The second of these is easier to answer. In a typical market, arbitrageurs would exploit this type of spread to the tune of nearly ten cents per transaction, causing Obama’s Intrade price to rise and his Iowa price to fall until the spread disappeared. Here, however, the Iowa markets are too thin to permit any serious arbitraging; there simply aren’t enough buyers and sellers at any given moment. Intrade is somewhat deeper, but of course an arbitrageur needs adequate volume on both markets to be successful. Intrade also charges transaction costs, which will eat into the available margin. It’s not hard to imagine that arbitrageurs are not excited about expending the time and effort to open accounts on both markets and place multiple trades in order to trade just a few hundred shares at a profit of only ten cents per share.
The more interesting—and perhaps more difficult—puzzle is why this discrepancy exists in the first place. The answer may lie in the different populations of people who trade on each of the two markets. Intrade is available to anyone with a web browser and a bank account, but it is a for-profit British company, and it may not be entirely legal for Americans to trade on it (though many undoubtedly do). The Iowa Electronic Markets, on the other hand, are run by the University of Iowa’s business school as a non-profit research tool. This fact has two principal ramifications: first, that Americans can trade on the Iowa Electronic Markets without fear of legal repercussion; and second, that the conventional wisdom holds that a disproportionate share of traders on the Iowa markets are university faculty and students. (This is a widely shared assumption, but if data exist I have not seen them.) Faculty and students are different from the general population of internet users in a variety of respects, but I’ll pick just two salient ones: they are typically better educated, and they are more likely be Democrats. It seems reasonable to assume, then, that a greater percentage of traders on the Iowa markets are American citizens, and that these traders are better educated and more likely to support Barack Obama than those on Intrade. These factors may account for the Iowa-Intrade divergence; Iowa traders may have a stronger understanding of the political climate, or they may have something of an optimism bias in favor of the Democratic candidate.

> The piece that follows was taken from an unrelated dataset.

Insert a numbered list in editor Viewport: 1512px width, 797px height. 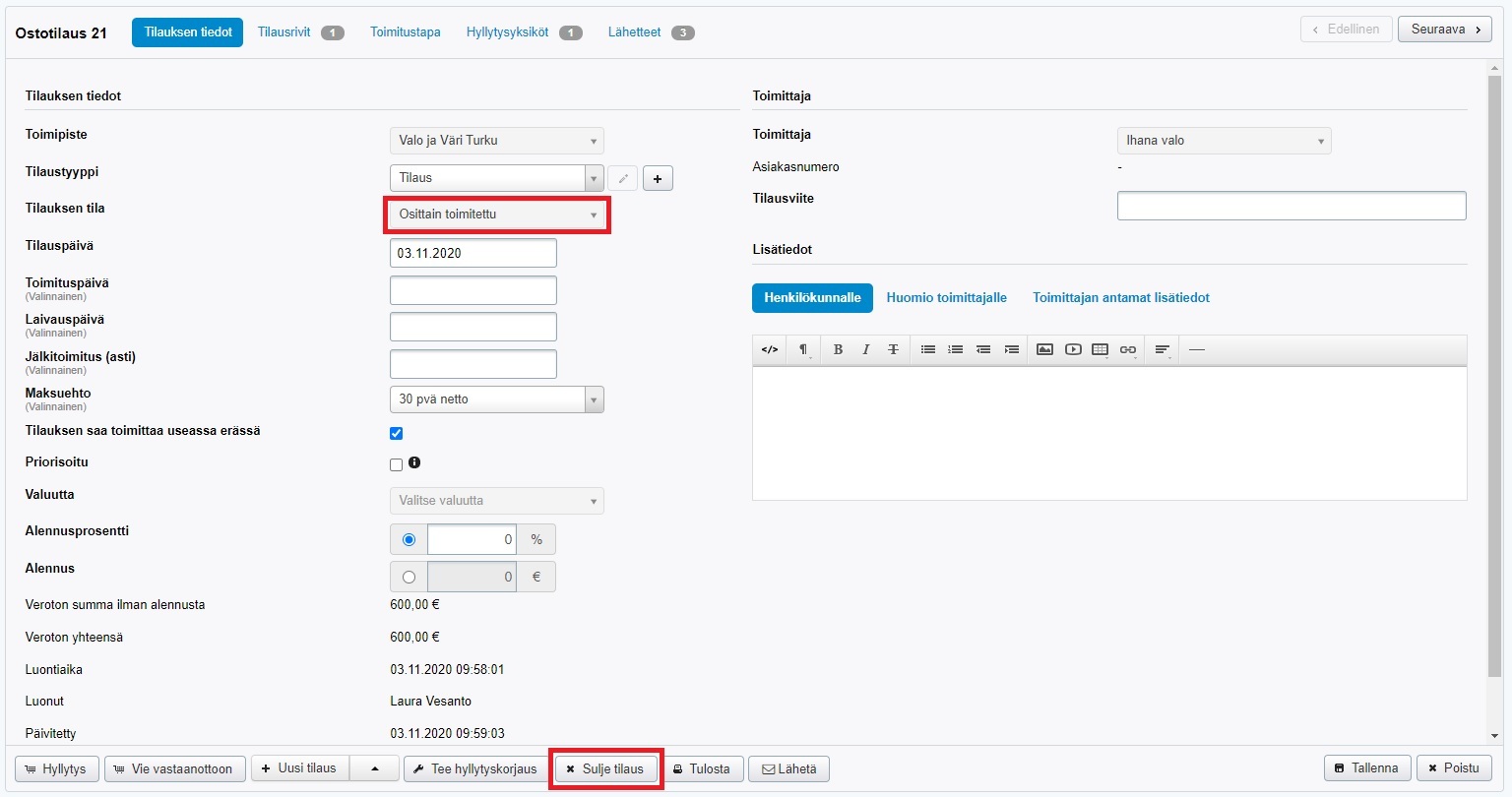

The more general point is that thin markets, high transaction costs, and difficulties in undertaking certain types of transactions (for instance, it is rather cumbersome and expensive to short a stock on the Iowa markets) can lead to mispricing. On Intrade and the Iowa markets this doesn’t particularly matter; very little is at stake. But mispricing of markets that are actually used to allocate valuable goods can engender real problems.
Update: a blogger at FiveThirtyEight.com notes that Betfair.com, another British information market with volume similar to Intrade's, also has Barack Obama stock trading approximately ten points higher than Intrade does. The suspicion is that someone has been manipulating the Intrade market. This raises an entirely new set of questions, but for the moment it is perhaps most important to note that if in fact manipulation is occuring, it will become extremely expensive to maintain before too long. It will be interesting to watch how these markets move in the next few days.